= EXERCISE PROMPT =
Scan the data below and pick out the lines containing the word "click".

= RECORDS =
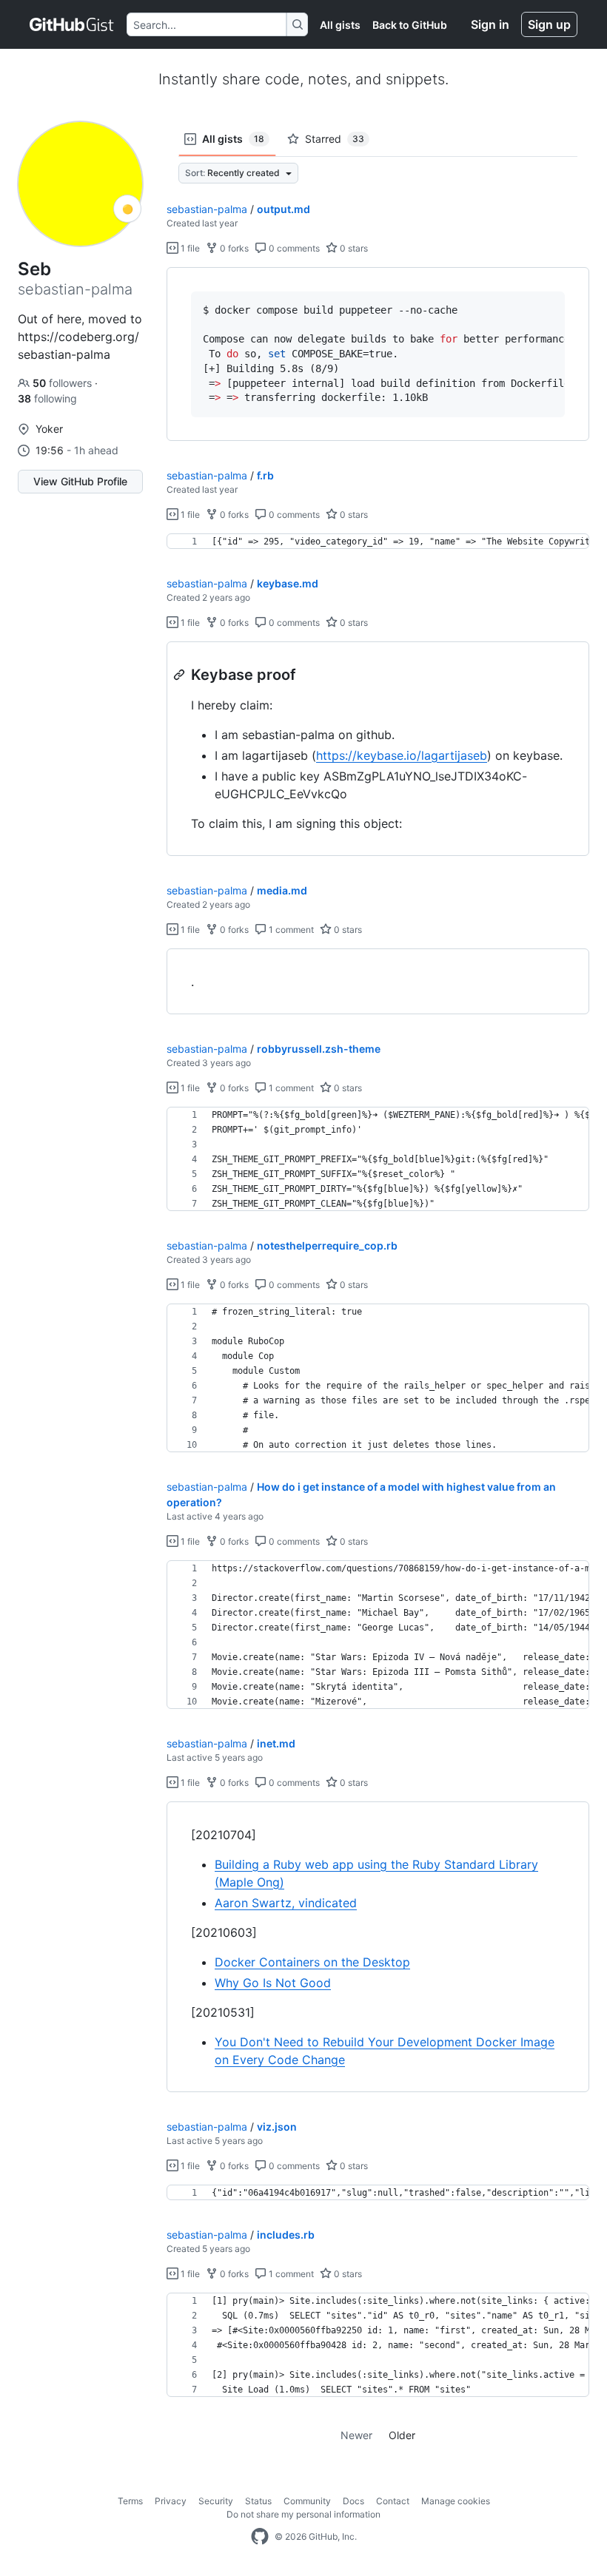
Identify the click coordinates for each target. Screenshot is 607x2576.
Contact (392, 2500)
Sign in (490, 24)
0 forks (233, 248)
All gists (340, 24)
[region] (377, 354)
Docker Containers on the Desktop (312, 1962)
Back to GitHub (409, 24)
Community (307, 2500)
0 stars (353, 248)
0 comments (293, 248)
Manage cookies (455, 2500)
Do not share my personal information (303, 2514)
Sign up (549, 24)
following (47, 398)
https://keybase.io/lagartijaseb (401, 755)
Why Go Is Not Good (273, 1982)
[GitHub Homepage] (260, 2536)
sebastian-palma (207, 209)
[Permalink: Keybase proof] (180, 674)
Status (258, 2500)
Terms (130, 2500)
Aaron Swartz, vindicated (286, 1902)
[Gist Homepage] (72, 24)
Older (402, 2435)
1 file (189, 248)
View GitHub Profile (80, 481)
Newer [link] (356, 2435)
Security (215, 2500)
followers (64, 383)
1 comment (290, 929)
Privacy (171, 2500)
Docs (353, 2500)
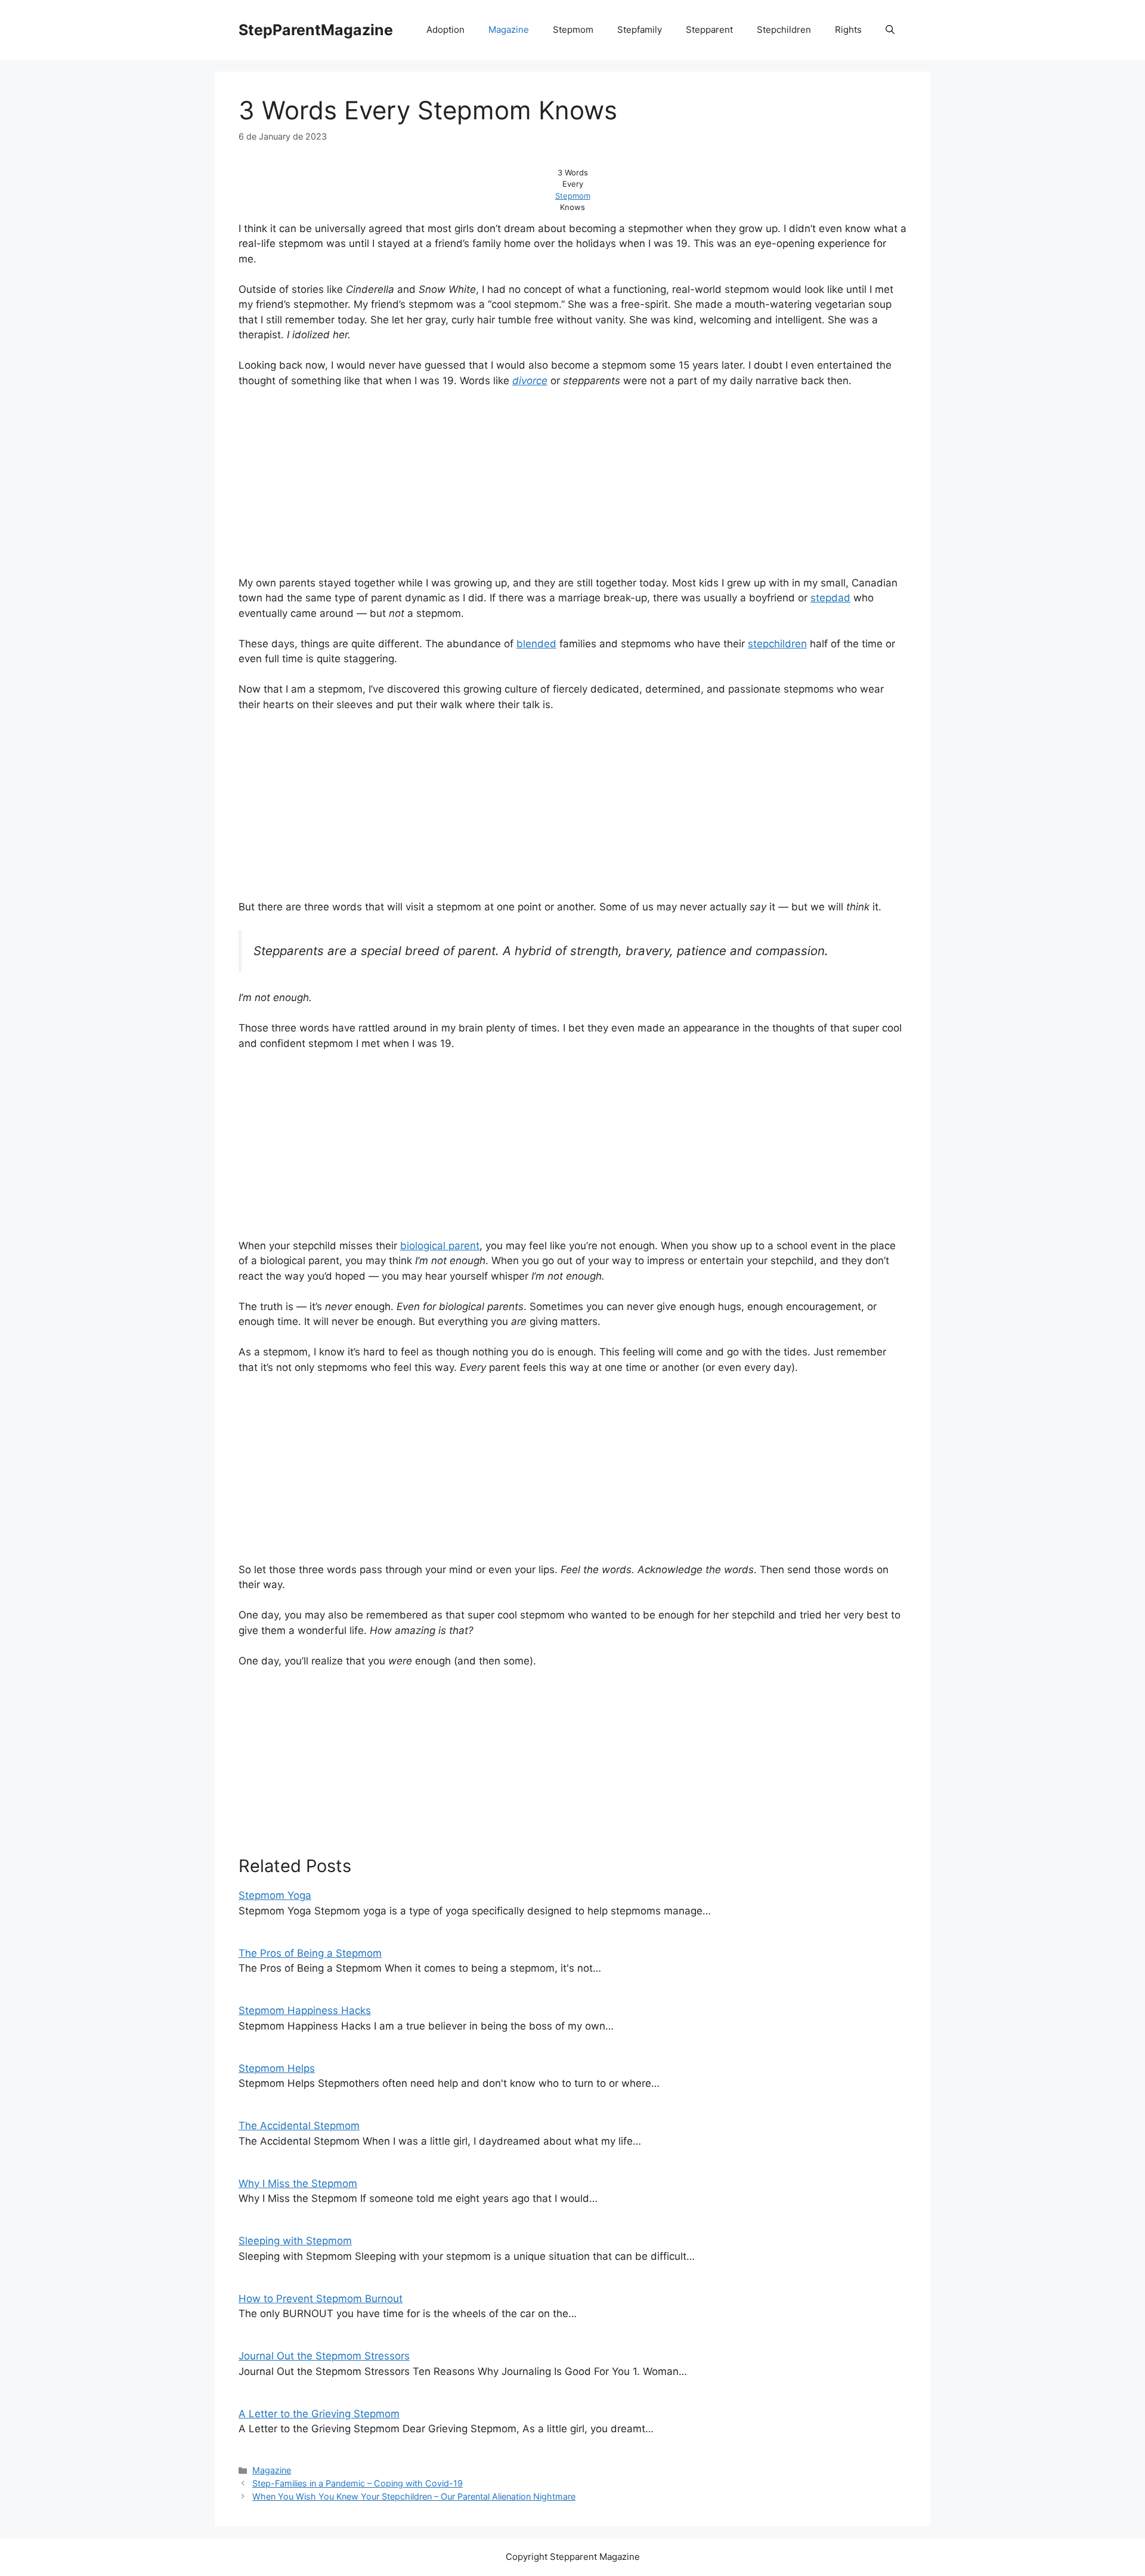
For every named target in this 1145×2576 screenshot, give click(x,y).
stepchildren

= YOUR SOLUTION =
Identify the click coordinates for each target. Screenshot is 607x2576.
For every named target in this 1145×2576 screenshot, give click(x,y).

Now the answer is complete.